Ask yourself why you are eating? Are you hungry, bored, sad, or lonely? Most times boredom, depression, and loneliness can cause overeating. Quarantine has increased boredom and depression for people, so food has become a crutch for many of us during this time. Food is for nourishment and to keep us going during the day, but not to fill holes of emptiness or deal with stress or emotions. Journal, workout, read books, or watch movies or television shows to calm your stress or get out your frustrations and feelings. Acknowledge your feelings instead of stuffing them down with food or other substances.
As a Christian, I’ve been thinking about how we are only given one body and I have been treating my body like a trash can. God helps those who help themselves and you can’t treat your body with disrespect and expect it to keep going with no issues. Eventually bad habits will catch up with you and it is better to deal with this now before it becomes a serious medical problem later.

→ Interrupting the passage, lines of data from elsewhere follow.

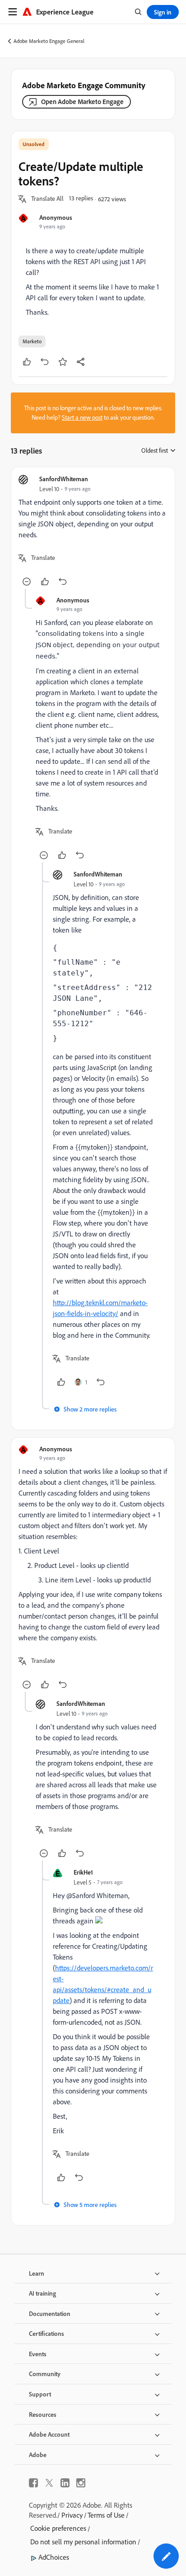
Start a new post (82, 417)
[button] (47, 199)
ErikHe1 (83, 1872)
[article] (93, 531)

The food diary and working out are the first steps to getting my body to a healthy weight. Does this mean that I have everything together? No, I don’t. I am struggling daily with my diet. I am visiting Memphis on June 20th, so from now until June 20th, I plan to keep working out 5 days a week and only cook my meals from home. This will reset my body. I want to come out of this quarantine a physically healthier person and an emotionally healthier person as well. Keep taking care of yourselves!!